Stored data
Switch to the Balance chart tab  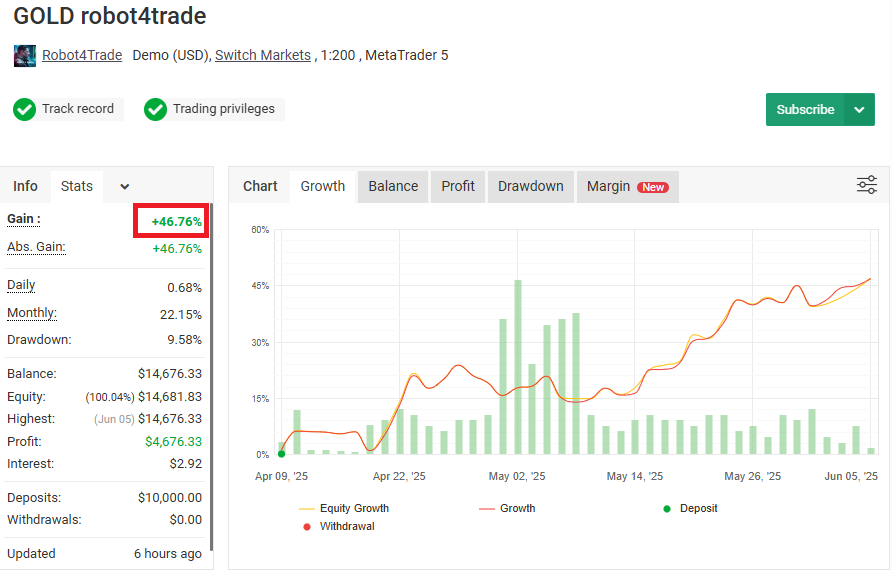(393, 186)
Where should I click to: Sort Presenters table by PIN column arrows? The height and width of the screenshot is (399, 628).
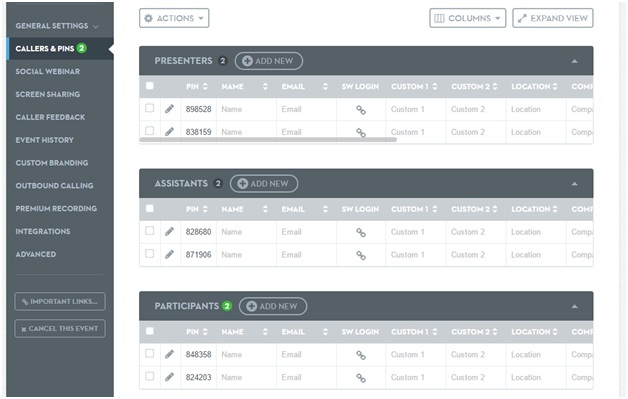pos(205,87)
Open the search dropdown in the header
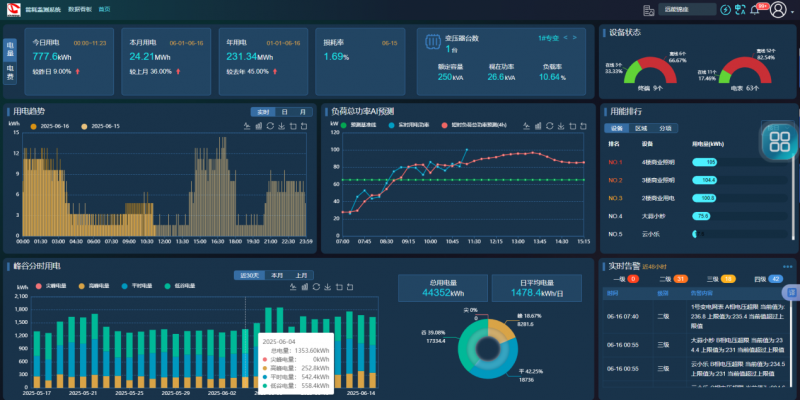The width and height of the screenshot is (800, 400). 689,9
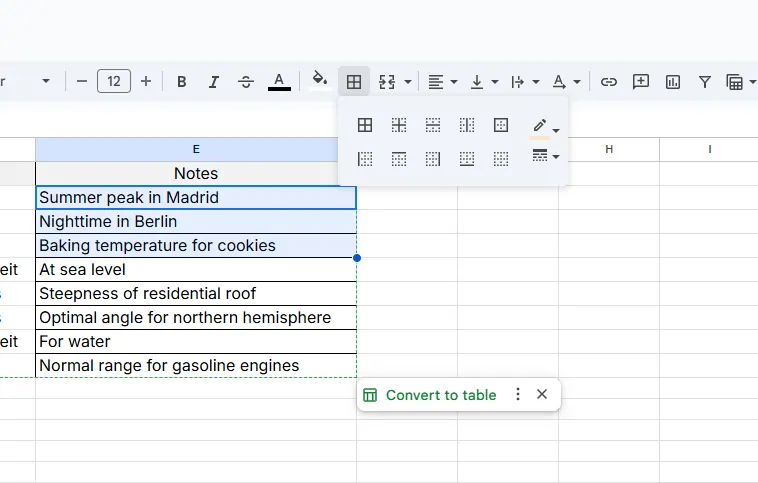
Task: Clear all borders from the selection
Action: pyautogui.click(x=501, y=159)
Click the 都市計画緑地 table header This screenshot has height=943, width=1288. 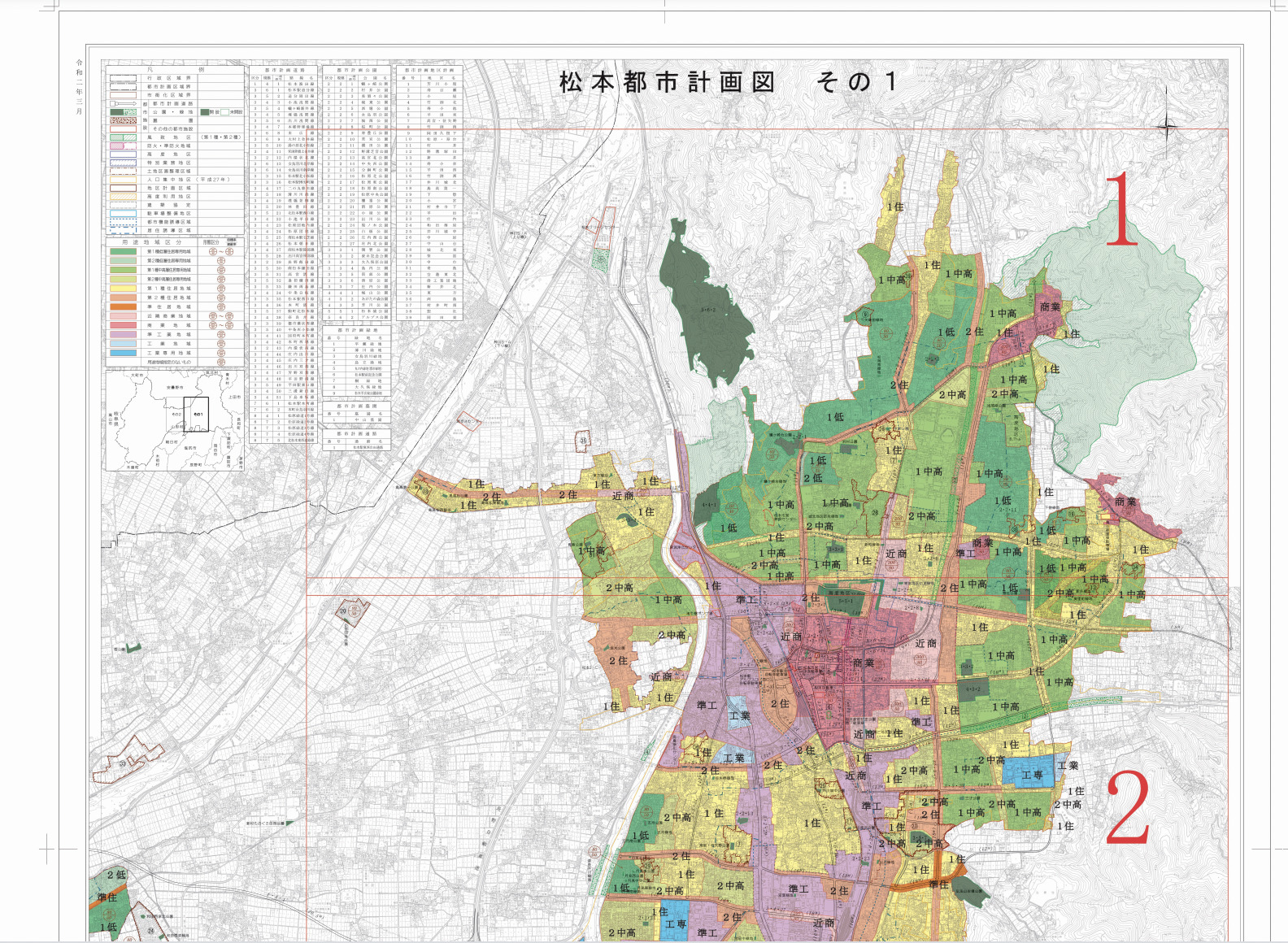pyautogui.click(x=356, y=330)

--

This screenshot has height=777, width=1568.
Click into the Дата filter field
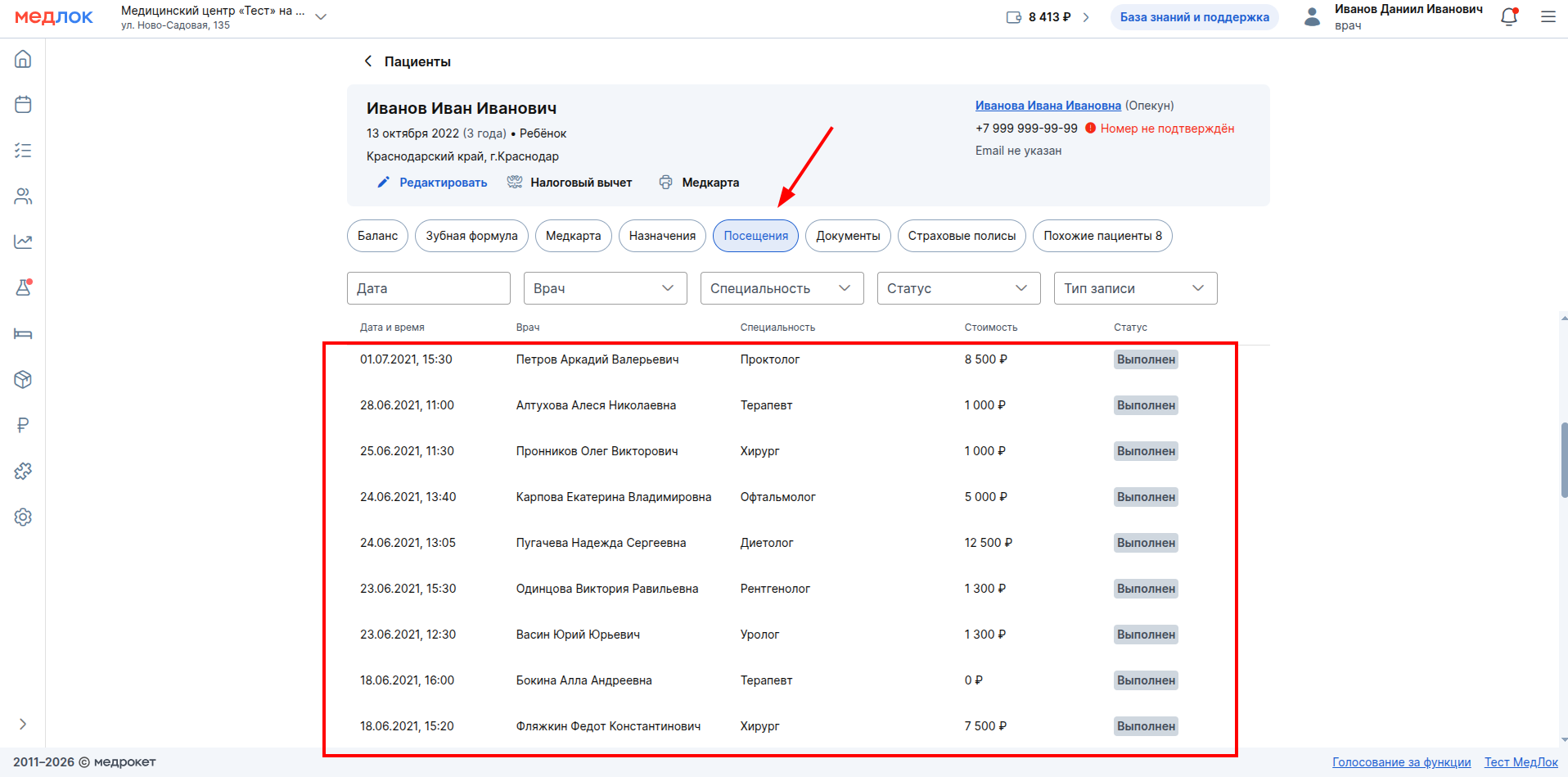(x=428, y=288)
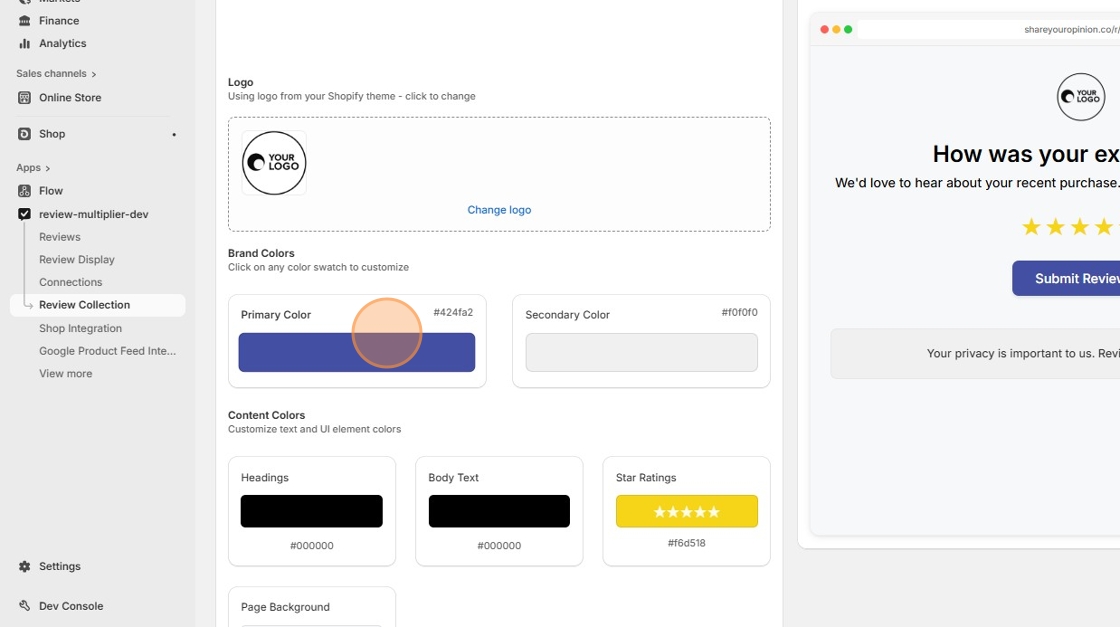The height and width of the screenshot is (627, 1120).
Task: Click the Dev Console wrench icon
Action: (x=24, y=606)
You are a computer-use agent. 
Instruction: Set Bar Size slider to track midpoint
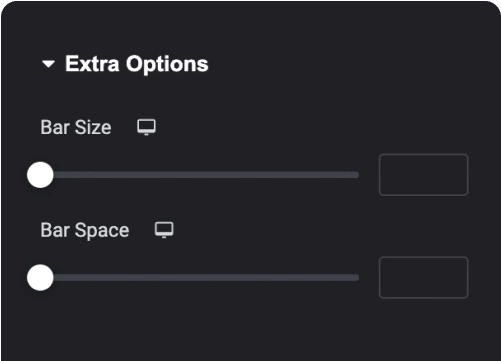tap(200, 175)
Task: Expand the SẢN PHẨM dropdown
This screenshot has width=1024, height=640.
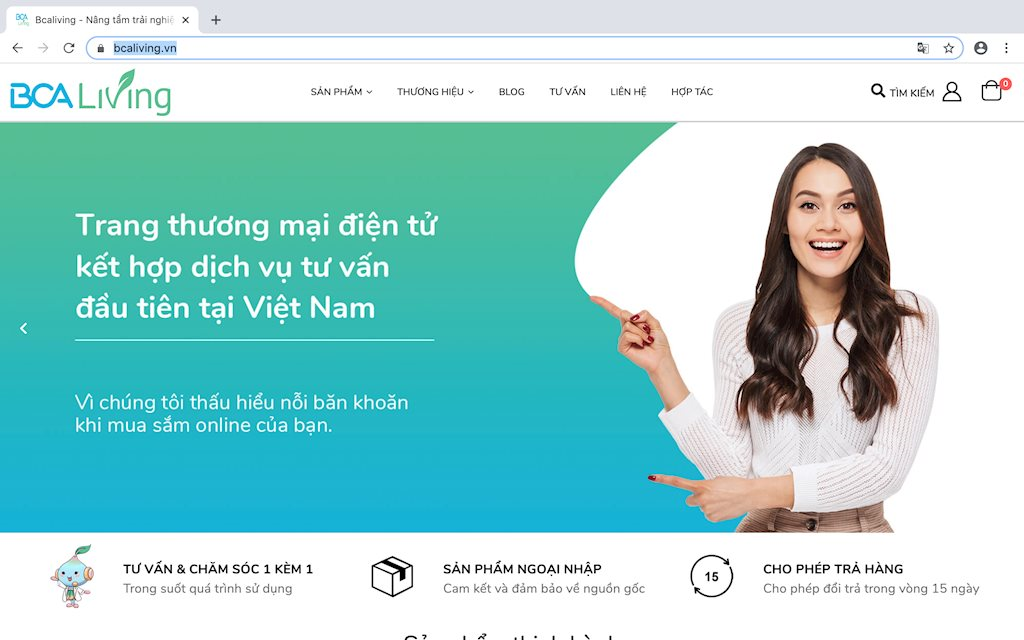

Task to complete:
Write out again exactly the lines above from the one with "Click into the Дата filter field" through the one with "This screenshot has width=1024, height=640.", adding no other lines and no pictures.

Exercise answer:
Click into the Дата filter field
(x=428, y=288)
The height and width of the screenshot is (627, 1120).
Task: Click the Dev Console wrench icon
Action: (x=24, y=606)
You are a computer-use agent. 
Instruction: Set Bar Size slider to track midpoint
tap(200, 175)
Task: Expand the SẢN PHẨM dropdown
This screenshot has width=1024, height=640.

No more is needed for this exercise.